- Directed by: P. Bhaskaran
- Written by: Uroob
- Based on: Ummachu by Uroob
- Produced by: Tarachand Barjatya
- Starring: Madhu Sheela Adoor Bhasi Master Sathyajith
- Cinematography: C. Ramachandra Menon
- Edited by: K. Narayanan
- Music by: K. Raghavan
- Production company: Swargam
- Release date: 19 November 1971;
- Country: India
- Language: Malayalam

= Ummachu (film) =

Ummachu is a 1971 Indian Malayalam-language film, directed by P. Bhaskaran and produced by Tarachand Barjatya. The film stars Madhu, Sheela, Adoor Bhasi and Master Sathyajith. It is an adaptation of Uroob's novel of the same name (1954).

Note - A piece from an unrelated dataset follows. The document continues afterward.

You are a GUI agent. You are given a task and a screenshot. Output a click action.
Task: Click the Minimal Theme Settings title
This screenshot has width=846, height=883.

Uroob won the Kerala State Film Award for Best Story.

== Cast ==

- Madhu as Mayan
- Sheela as Ummachu
- Adoor Bhasi as Hydrose
- Master Sathyajith
- T. R. Omana
- Raghavan as Abdu
- Kunjava
- Nellikode Bhaskaran as Beeran
- Philomina
- Santha Devi
- Vidhubala (debut) as Chinnammu
- Bahadoor
- Sankaradi
- C. A. Balan
- Haji Abdul Rahman
- Latheef
- Nambiar
- Abu
- Salam
- Krishnankutty
- Vasunni
- Chemancheri Narayanan Nair
- Haridas
- Master Krishnakumar
- Master Jayaraj
- Master Sathyajith
- Master Koyatti
- Master Abdul Nassar
- Kamala
- Thankam
- Baby Sobha
- Baby Aminu

== Soundtrack ==
The music was composed by K. Raghavan and the lyrics were written by P. Bhaskaran.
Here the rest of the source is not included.